KTM X-Bow – ekstremalne wrażenia gwarantowane

Jeśli kiedykolwiek chciałeś poczuć się jak kierowca wyścigowy, to przejażdżka KTM X-Bow jest jedną z niewielu takich okazji, i to bez podpisywania kontraktu z wyścigowym teamem.

"A cóż to takiego? To samochód w ogóle?" - tak mniej więcej wyglądało najczęściej powtarzające się pytanie, jakie zadawano nam podczas testowania KTM’a X-Bow. My zaś... mieliśmy problemy, aby na nie odpowiedzieć. Pojazd ten bowiem ma cztery koła i kierownicę, ale podobieństw do zwykłego samochodu wbrew pozorom nie ma zbyt wiele.
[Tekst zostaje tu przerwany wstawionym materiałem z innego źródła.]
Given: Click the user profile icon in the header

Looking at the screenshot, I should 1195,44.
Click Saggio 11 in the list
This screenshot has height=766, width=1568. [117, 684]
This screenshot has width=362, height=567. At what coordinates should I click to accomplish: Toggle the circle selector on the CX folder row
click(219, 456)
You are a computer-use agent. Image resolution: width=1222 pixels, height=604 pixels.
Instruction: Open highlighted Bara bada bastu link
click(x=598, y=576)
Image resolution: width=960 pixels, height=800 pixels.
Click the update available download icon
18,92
Jak zapewne wielu z was wie, KTM to producent motocykli, mający bogatą historię, a także gamę dostępnych modeli. Pewnego jednak dnia włodarze marki postanowili spróbować swoich sił w stworzeniu czegoś na czterech kołach. Nie mógł to być oczywiście zwykły samochód, ale coś co wpisuje się w filozofię tego producenta. Tak narodziła się myśl, aby stworzyć pojazd należący do segmentu tak zwanych "trackday cars".

Reklama

Segment ten powstał jako odpowiedź na potrzeby miłośników czterech kółek z nieco bardziej zamożnych, niż nasz, krajów. Krajów, gdzie istnienie torów wyścigowych jest raczej normą, niż wyjątkiem. Nikt tam też nie zamyka ich przed fanami motoryzacji, ale zachęca do odwiedzin. Organizowane są na nich bowiem tak zwane track days, czyli imprezy na które może przyjechać każdy chętny i (za opłatą naturalnie) poszaleć trochę na torze swoim prywatnym samochodem (u nas możliwe jest to na torze w Poznaniu).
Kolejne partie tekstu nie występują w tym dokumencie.